• **Brief 1**: Copy the Wentworth Miller interview, starting at the words "To tell you" and ending after "has no tattoos!", and swap "jail" for "prison" everywhere it appears.

• **Document section**:
If we ever have to go unjustly to prison, then we would like to meet someone like Michael Scofield. Maybe he's not the most popular, and the tattoos may be a little bit disturbing, but it doesn’t take much to understand that he's got the brains. If the thing you have to do is to avoid the electric chair, no matter what the cost is, he's the perfect man for it. To play the part in Prison Break is Wentworth Miller, the actor born in England (but from an American family), who gave a face and a voice to Michael. Miller gave the character a particular charm, both discreet and touching, which caused many casualties among the hearts of female fans around the globe. We met him in Milan, where he came to promote the second season on DVD and the first season in Blu-ray. He looked exactly like he is in the show, short hair, foxy expression, but he laughed more in the 20 minutes than he laughed during the 3 years on the show. Above all, he proved to be a down-to-earth boy, available and ready to sign an avalanche of autographs.

You're in Italy to promote the DVDs and Blu-ray of Prison Break, which is also the first series to arrive in this new format here in Italy.

What do you think about this fast progress in the entertainment industry?

I think nowadays TV is ready to compete with the cinema, even to surpass it, both in writing and in visual effects. The new technology allows people to enjoy a series like never before and this makes for a great experience. It's a fact that even from my personal experience I owe a lot to TV, because now that Prison Break is such an international hit, I get a lot of offers for cinema roles.

During the first season you were in jail, and then you escaped and after that you were incarcerated again. What do you prefer playing as your character?

To tell you the truth: I was happy when Michael returned to jail. That's his area, the place where, paradoxically, he feels at ease. Outside the prison he's more reactive, as he has to face a lot of problems and challenges, but it's between prison walls where he is able to show his incredible intelligence.

Amongst other things, Michael is in even more trouble now, because he has no tattoos!

"In fact it's pretty funny now that the tattoos are useless; I don’t have to have them applied to my body anymore, with the result I have to wear long sleeved t-shirts.  If I didn’t people would notice that there's no tattoo in reality. Anyway, even if I don't know what the writer’s have in mind I'm sure that the tattoos will become important again in the future. Not now, where we are, but maybe they'll be able to inspire Michael in one way or another. They're still a symbol of Michael's genius, and we can't just forget them."

Prison Break was even affected by the writer's strike, making the third season short. What's your opinion about this?

"I think the strike was important, because their reasons were fair. It's also true that there were many collateral damages: if the writers stop all the other people working on a series or on a TV program then people remain without a job. But there's more: in Texas, where we were filming the series, our constant presence there helped the local tourism to develop, because we all used their services, restaurants and bars for example. 10 Episodes less than anticipated was a serious problem even for them. So, the issue is complicated. Thank goodness, the strike is over."

Who are your favourite characters from Prison break? And with which member of the cast do you particularly connect?

"In both cases I’d say Sarah Wayne Callies, who plays Dr. Sara Tancredi, and Paul Adelstein, who played agent Kellerman. I particularly like these characters because they're ambiguous: nobody is completely good or evil; they have many shades to their characters. Sara helps Michael because she realises he's a good person, but thinking about it you realise she inadvertently helped bad prisoners like T-Bag to escape not to mention her drug past.  Kellerman is a bastard, but afterwards you start feeling sorry for him because he's betrayed by his partners and because of this he finally sacrifices himself. It's this ambiguity that makes me appreciate Michael too: he's done everything to save his brother, but this made him commit/accept different crimes."

• **Provided entries**:
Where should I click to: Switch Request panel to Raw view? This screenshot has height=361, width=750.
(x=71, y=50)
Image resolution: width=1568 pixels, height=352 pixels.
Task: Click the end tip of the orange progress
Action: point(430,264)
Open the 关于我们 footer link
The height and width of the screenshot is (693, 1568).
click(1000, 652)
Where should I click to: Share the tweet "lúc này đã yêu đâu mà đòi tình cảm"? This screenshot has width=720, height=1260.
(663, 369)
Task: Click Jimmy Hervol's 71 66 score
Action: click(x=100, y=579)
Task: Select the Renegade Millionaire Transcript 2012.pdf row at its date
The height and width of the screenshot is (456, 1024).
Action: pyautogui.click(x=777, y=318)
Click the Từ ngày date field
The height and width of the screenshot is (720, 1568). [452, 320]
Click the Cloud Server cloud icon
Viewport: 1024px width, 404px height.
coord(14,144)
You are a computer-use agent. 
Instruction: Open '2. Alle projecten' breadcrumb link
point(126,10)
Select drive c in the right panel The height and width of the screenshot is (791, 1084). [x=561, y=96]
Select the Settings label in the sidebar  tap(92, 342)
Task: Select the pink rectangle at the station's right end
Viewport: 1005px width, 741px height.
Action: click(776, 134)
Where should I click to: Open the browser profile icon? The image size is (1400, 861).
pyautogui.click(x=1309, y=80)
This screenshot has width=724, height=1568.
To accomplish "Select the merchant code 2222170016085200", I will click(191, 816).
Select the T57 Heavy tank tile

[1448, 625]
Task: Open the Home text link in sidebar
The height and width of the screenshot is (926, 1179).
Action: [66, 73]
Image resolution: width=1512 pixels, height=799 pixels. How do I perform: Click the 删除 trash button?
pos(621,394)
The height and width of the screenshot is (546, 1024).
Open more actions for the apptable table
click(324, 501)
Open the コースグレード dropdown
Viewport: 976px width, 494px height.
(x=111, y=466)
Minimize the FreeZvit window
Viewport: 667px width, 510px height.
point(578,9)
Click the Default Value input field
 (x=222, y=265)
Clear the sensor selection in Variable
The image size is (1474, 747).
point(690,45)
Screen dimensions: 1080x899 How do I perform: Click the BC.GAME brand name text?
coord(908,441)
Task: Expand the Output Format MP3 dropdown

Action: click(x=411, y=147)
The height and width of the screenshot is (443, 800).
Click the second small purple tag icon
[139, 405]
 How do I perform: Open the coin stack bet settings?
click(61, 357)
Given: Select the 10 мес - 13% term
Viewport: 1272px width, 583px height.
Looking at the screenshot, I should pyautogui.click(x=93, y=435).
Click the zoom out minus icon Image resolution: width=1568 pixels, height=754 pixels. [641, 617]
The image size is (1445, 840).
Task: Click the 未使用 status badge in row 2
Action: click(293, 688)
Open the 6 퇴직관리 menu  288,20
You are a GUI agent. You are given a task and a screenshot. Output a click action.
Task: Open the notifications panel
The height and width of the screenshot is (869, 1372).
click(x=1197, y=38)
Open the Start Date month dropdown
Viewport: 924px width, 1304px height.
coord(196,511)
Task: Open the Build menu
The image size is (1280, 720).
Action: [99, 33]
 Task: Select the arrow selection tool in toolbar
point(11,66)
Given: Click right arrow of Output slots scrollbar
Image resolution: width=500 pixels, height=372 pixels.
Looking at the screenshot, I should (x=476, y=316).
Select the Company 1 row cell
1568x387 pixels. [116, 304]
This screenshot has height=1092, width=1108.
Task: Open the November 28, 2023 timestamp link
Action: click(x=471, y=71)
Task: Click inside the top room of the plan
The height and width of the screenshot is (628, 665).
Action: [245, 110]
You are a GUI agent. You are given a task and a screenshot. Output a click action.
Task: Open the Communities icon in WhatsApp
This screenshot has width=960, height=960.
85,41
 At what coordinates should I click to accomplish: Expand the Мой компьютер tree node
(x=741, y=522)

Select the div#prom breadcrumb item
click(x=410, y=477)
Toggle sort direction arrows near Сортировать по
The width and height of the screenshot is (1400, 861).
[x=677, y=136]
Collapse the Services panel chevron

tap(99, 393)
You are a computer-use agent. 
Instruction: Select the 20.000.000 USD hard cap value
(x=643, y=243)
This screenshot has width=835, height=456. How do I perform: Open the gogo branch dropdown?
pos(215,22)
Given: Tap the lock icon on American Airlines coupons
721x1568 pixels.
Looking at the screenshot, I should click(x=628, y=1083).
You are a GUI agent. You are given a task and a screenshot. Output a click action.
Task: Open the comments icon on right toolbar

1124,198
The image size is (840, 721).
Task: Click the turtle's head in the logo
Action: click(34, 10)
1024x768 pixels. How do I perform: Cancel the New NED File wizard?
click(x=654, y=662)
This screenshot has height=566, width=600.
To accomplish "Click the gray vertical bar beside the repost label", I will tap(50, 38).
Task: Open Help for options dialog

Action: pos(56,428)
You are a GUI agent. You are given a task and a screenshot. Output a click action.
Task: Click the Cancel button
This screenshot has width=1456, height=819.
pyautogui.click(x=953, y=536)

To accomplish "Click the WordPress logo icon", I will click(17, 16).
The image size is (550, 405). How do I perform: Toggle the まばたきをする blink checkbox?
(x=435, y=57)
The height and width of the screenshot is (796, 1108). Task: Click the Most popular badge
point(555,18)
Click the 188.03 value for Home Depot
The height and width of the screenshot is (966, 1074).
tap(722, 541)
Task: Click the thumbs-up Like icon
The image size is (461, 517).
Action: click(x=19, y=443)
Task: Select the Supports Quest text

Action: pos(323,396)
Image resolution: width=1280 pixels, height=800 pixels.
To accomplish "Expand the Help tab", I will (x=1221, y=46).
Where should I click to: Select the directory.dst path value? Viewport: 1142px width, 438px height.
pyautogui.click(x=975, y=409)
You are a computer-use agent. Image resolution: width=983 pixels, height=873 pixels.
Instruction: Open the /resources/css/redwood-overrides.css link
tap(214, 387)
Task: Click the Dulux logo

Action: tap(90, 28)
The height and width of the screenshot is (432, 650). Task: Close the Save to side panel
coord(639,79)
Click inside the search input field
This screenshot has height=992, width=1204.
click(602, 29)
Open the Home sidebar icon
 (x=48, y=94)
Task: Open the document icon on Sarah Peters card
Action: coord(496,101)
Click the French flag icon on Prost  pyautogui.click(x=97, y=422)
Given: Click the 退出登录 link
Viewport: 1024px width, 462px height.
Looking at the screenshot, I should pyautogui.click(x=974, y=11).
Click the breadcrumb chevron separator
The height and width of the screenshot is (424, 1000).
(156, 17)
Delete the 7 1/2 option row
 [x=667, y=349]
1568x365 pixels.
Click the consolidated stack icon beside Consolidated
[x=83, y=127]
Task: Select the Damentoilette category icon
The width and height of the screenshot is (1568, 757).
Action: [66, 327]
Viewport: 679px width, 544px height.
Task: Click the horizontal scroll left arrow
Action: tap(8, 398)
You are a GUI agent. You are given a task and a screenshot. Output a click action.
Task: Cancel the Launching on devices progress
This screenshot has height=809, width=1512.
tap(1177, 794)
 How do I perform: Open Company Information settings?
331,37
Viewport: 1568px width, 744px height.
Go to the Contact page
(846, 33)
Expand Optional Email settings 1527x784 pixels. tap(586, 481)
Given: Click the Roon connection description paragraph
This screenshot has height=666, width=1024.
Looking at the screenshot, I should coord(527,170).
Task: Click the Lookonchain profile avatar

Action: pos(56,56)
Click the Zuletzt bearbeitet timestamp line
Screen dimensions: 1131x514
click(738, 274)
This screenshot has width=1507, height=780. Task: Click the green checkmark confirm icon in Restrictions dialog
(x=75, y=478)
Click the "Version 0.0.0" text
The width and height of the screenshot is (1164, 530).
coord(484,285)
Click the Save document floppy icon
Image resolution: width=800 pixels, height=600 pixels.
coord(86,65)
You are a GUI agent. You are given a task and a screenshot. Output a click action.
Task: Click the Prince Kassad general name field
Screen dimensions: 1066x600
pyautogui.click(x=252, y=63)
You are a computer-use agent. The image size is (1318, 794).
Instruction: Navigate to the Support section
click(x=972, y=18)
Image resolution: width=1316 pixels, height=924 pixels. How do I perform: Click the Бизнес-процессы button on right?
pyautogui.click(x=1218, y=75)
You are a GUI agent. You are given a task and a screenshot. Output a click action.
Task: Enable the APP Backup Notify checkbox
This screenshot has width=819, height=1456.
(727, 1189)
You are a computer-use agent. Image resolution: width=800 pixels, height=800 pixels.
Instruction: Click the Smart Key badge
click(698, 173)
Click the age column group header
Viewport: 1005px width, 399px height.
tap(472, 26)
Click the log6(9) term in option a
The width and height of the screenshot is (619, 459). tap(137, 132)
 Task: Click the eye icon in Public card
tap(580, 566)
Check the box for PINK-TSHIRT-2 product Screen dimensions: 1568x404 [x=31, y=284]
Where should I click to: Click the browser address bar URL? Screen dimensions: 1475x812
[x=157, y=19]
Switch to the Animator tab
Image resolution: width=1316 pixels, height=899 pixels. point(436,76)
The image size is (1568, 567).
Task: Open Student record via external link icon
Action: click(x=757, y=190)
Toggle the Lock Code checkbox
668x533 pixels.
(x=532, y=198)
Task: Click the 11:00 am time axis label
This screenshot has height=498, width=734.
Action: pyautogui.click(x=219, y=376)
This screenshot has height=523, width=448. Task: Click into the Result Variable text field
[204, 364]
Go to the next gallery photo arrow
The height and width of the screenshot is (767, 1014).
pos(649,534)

• **Brief 2**: Pull out every line of the records that contains the string "progress". The match is case-sensitive.

• **Response 1**:
To tell you the truth: I was happy when Michael returned to prison. That's his area, the place where, paradoxically, he feels at ease. Outside the prison he's more reactive, as he has to face a lot of problems and challenges, but it's between prison walls where he is able to show his incredible intelligence.

Amongst other things, Michael is in even more trouble now, because he has no tattoos!

• **Response 2**:
Task: Click the end tip of the orange progress
Task: Cancel the Launching on devices progress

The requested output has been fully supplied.